**TASK MATERIAL**
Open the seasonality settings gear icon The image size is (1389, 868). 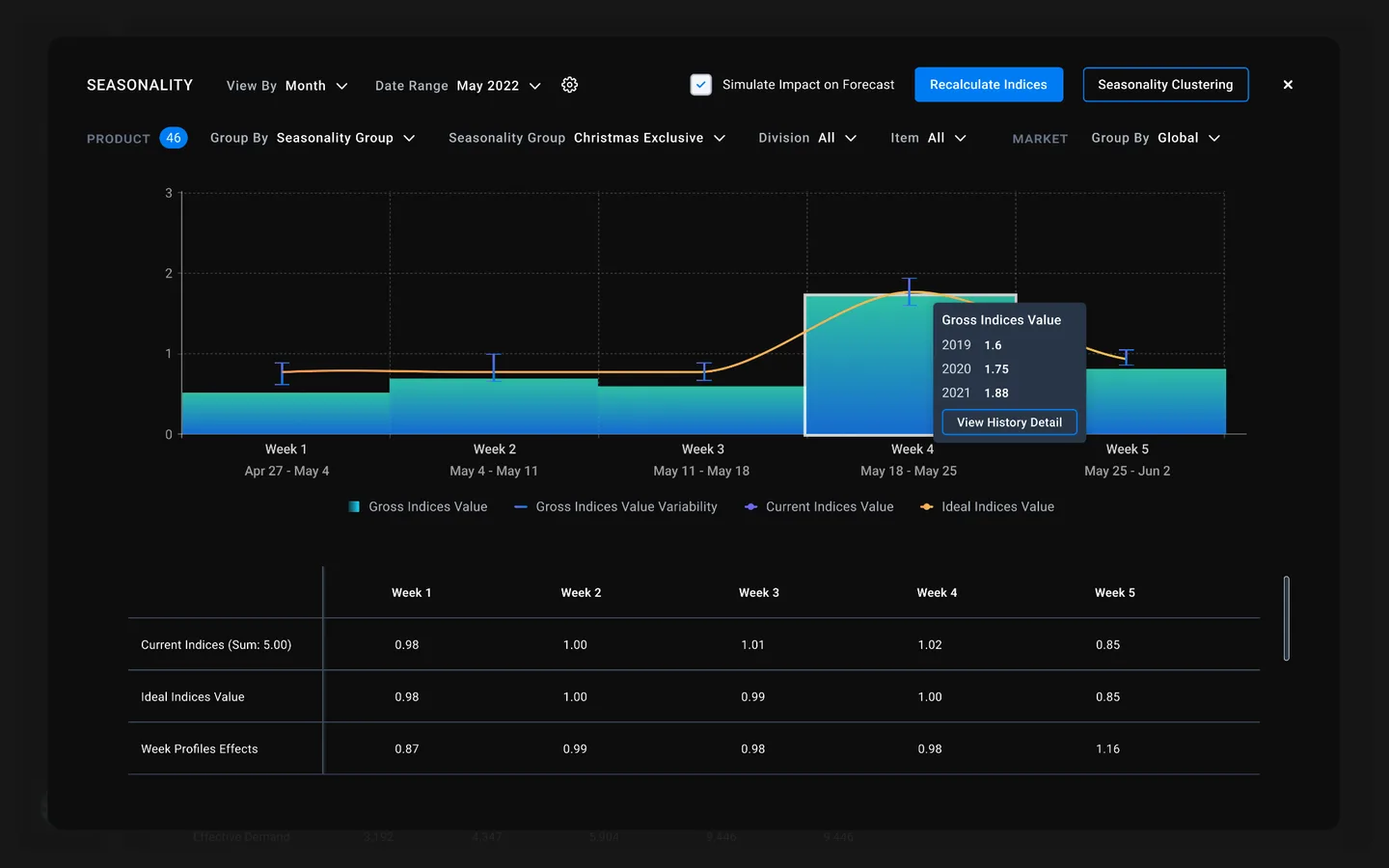click(570, 85)
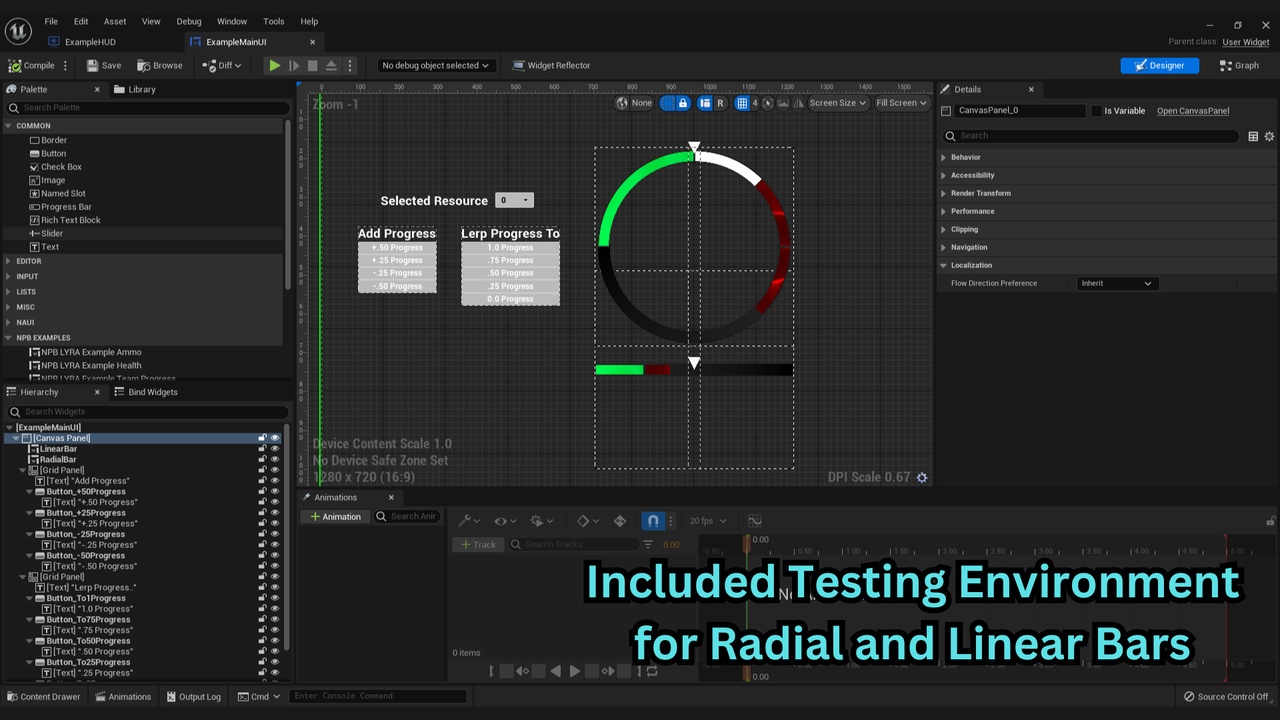
Task: Open the Screen Size dropdown
Action: (837, 103)
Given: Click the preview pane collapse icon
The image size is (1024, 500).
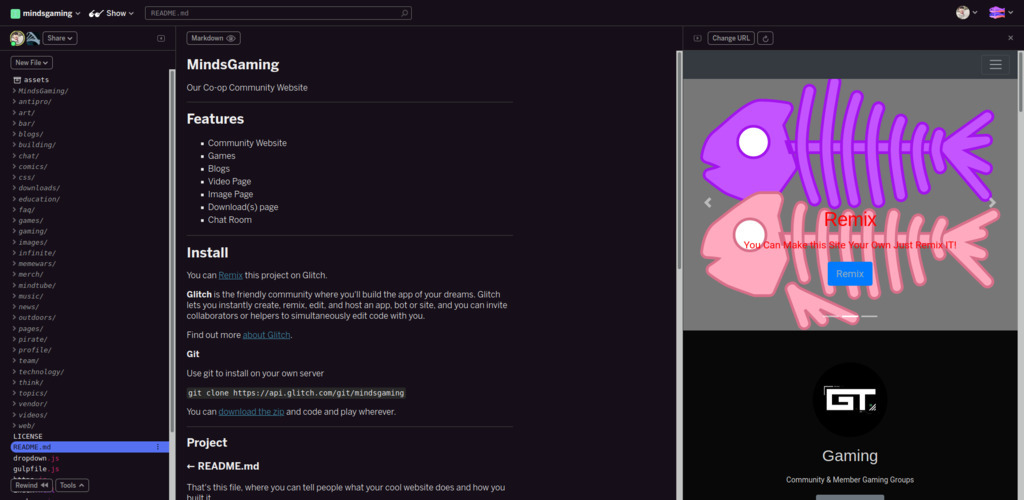Looking at the screenshot, I should (697, 38).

**TASK TO COMPLETE**
The answer is to be the lines from the line that contains "Given: Click the preview pane collapse icon" through the last line of the material, retyped exactly, both included, with pictures left out, please.

**ANSWER TO THIS EXERCISE**
Given: Click the preview pane collapse icon
The image size is (1024, 500).
Looking at the screenshot, I should (697, 38).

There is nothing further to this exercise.